The route for reclaiming overpayments of VAT and interest is under the statutory regime of the VAT Act and at the discretion of the Tribunal (Sections 80, 78 and 84(8) respectively). Henderson J, following the Court of Appeal decision in Monroe, held that for claims based on domestic UK law the statutory regime was exhaustive and excluded common law remedies in restitution in the High Court. This means that interest can be awarded only by way of the provisions set out in Section 78 or by the Tribunal, which generally means simple interest. Whilst there have been cases where the Tribunal has awarded compound interest, the decisions are few and far between and sometimes overturned on appeal.
However, Henderson J went on to hold that, for claims based on Community law, the exclusion of High Court restitutionary claims was overriden by the Community law requirement of an effective remedy. Community law required that taxpayers be fully reimbursed with compound interest for breaches of Community Law.
The judgment follows and amplifies the decision in Sempra, where the House of Lords held that compound interest was payable on ACT repayment claims following the Hoechst judgment. The judgment makes it clear that the entitlement to compound interest is generally available under Community law and not just in the restricted circumstances of the Sempra claim.
The basic time limits for submitting restitutionary claims is 6 years from the date the cause of action accrued, generally the date of the overpayment. However if the overpayment is made under a mistake, this period does not start until the mistake is discovered or could be reasonably discovered with due diligence. In the DMG and FII GLO cases the mistake was held not to be discovered until at least the date of the relevant ECJ judgment that had found the tax to be unlawfully levied.
That approach would not help the test claimants in the VIC GLO who had issued their claims in 2007 well outside 6 years from the dates of the relevant ECJ judgments (1996 and 97). They argued therefore that the mistake was not just as to the liability for the tax but that until the Marks and Spencer case in 2002 (rendering the 3 year cap unlawful) they were also mistaken as to the time period in which they could bring claims. They also argued that they were mistaken in not claiming compound interest until the Sempra case found it was available in 2007. Their claims were within 6 years of those dates.
The Court concluded however that a claim for compound interest on its own cannot be a free standing claim independent of the claim for the overpaid tax itself with simple interest. It has therefore found that, as the mistake as to the time period for claiming compound interest did not cause overpayments of VAT, nor did the mistake as to the availability of compound interest, they are not relevant. The only relevant mistake that VAT was due was discovered following the ECJ’s judgments in 1996 and 97. The claims were therefore out of time..
Implications for both VAT and Direct Tax Claims
We do not know yet whether the Claimants will appeal. It is arguable that the time limit should be overridden in circumstances where the Claimants were not aware until the date of Henderson J’s judgment that they had a remedy in restitution.
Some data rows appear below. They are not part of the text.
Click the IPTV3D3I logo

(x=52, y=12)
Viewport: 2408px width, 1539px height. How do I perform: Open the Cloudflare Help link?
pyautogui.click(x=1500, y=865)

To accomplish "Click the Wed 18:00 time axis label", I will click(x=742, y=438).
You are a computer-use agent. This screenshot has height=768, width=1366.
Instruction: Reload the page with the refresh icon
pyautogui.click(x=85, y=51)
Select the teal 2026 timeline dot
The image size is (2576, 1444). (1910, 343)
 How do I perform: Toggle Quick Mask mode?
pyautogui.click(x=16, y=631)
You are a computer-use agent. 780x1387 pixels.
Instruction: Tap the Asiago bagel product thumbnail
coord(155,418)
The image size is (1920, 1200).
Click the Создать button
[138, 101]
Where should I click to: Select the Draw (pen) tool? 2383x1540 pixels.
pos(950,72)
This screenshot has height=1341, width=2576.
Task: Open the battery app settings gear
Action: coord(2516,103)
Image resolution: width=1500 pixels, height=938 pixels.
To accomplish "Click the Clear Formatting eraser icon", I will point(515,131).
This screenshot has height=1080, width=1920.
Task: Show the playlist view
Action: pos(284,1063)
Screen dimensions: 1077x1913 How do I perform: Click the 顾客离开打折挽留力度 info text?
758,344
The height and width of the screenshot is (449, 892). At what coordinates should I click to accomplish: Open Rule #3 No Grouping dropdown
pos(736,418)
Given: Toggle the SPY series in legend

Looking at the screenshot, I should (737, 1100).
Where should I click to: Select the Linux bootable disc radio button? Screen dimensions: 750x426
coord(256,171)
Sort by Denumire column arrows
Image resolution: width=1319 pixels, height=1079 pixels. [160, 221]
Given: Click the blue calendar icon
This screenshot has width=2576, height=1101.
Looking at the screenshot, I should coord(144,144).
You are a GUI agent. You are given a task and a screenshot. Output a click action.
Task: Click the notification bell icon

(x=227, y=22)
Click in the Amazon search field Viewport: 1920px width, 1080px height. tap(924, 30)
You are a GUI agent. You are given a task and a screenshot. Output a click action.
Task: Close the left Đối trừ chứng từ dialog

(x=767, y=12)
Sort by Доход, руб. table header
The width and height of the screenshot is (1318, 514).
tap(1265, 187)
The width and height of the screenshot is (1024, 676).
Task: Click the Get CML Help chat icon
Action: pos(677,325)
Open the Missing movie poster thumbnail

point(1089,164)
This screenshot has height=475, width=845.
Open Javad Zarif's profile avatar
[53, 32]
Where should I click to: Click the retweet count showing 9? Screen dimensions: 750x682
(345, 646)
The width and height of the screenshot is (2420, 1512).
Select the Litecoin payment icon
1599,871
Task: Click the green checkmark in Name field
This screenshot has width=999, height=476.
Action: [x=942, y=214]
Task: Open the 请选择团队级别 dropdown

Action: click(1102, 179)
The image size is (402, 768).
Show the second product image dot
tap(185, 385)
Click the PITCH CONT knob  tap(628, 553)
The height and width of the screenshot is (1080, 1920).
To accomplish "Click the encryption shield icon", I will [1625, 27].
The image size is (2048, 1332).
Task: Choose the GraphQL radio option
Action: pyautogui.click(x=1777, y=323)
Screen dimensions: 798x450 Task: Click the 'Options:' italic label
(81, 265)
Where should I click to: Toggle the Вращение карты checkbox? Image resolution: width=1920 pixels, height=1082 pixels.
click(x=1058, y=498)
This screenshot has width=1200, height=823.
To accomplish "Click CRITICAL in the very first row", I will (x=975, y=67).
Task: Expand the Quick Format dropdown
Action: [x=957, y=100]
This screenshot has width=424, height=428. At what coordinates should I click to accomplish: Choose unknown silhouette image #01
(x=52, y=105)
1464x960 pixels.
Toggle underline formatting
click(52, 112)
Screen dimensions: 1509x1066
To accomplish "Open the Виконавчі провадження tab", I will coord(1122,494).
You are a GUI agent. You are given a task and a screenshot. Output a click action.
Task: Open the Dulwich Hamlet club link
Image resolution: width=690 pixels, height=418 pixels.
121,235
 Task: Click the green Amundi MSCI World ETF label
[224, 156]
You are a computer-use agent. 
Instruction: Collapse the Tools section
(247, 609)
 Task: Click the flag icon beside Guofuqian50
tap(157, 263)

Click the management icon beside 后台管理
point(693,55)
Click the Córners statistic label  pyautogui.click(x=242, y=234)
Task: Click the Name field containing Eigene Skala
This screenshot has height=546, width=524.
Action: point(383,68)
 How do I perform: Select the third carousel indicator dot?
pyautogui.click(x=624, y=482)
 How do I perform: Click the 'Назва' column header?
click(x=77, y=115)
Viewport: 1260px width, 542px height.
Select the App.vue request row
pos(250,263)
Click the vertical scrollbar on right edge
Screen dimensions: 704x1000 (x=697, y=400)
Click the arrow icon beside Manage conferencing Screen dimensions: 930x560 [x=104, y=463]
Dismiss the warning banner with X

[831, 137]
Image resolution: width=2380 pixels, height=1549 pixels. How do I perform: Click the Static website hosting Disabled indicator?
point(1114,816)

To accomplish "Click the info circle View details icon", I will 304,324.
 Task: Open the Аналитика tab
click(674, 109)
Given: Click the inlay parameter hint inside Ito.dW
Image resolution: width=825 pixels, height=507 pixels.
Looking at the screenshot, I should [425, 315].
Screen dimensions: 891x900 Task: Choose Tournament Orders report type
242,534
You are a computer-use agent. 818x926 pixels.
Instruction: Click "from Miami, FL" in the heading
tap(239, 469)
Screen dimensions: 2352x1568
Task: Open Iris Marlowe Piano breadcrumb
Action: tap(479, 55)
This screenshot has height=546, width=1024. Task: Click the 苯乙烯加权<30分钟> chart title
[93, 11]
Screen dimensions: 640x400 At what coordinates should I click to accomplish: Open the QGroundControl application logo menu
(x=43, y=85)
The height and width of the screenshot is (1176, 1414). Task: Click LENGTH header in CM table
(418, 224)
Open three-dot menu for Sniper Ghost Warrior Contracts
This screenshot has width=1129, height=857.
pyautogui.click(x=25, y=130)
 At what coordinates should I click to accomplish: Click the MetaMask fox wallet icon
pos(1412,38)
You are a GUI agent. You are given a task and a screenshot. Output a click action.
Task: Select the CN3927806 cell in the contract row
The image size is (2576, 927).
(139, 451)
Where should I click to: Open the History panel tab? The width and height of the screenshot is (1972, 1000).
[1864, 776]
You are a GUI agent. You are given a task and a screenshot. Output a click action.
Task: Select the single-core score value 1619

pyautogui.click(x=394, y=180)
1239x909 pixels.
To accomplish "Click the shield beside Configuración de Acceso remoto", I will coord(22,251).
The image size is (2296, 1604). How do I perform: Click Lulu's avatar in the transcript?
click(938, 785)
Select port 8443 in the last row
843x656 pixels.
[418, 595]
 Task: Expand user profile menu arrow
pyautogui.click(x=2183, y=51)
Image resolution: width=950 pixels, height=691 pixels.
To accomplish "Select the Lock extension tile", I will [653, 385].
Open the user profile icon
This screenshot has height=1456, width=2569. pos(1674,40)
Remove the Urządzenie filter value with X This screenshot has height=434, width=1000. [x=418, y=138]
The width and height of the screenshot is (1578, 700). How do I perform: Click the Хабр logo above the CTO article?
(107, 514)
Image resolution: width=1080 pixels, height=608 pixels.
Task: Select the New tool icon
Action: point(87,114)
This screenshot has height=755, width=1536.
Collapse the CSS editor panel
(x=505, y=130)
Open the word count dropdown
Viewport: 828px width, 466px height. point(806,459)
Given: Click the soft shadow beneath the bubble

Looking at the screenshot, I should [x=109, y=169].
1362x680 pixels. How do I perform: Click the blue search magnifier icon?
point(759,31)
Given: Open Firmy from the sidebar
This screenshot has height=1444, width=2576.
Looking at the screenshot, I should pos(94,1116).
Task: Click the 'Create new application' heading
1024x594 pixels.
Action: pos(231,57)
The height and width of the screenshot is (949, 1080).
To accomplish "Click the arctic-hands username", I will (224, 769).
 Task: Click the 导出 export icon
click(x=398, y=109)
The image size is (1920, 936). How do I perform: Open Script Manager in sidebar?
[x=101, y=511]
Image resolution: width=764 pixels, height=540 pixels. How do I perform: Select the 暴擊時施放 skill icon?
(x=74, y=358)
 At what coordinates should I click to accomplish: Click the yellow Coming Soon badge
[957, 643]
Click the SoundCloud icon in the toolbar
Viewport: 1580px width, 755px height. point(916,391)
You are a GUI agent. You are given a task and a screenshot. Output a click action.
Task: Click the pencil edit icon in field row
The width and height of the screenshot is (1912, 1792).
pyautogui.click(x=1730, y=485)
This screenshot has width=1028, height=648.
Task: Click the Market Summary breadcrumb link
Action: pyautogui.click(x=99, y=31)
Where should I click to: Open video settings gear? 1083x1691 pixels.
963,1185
If the Claimants do appeal then a crossappeal by the Revenue on the compound interest point seems inevitable. The fact that it was upheld as a Community law entitlement is bad news for the Revenue because it means it cannot be reversed by Parliament.
The judgment confirms advice we have previously given that claims for compound interest are not standalone claims but should be combined with claims for restitution of the overpayment (or time value if the tax has already been repaid). Where we have already made claims for clients, they have been made on that basis.
Clients considering making new claims should bear in mind that, as the law stands, they must be brought within 6 years of the discovery of the mistake which led to the overpayment of tax, e.g. discovery of the ECJ judgment finding the UK rules unlawful. Clients may wish to review recent developments which have given rise to VAT repayments in the light of the judgment.
Claimants making High Court claims should also consider making parallel statutory claims to cover the eventuality that higher courts uphold the requirement for compound interest claim but insist relief be obtained through the statutory route under Autologic principles. In this way they can be fully protected.
For existing or new claims that are within time there may be the possibility of seeking an interim payment at this stage.
For direct tax claims based on EU law the judgment is helpful because it establishes that entitlement to compound interest arises from EU law and that the right relates not merely to the calculation of the Hoechst time value component of claims but to claims for interest on overpaid tax in general.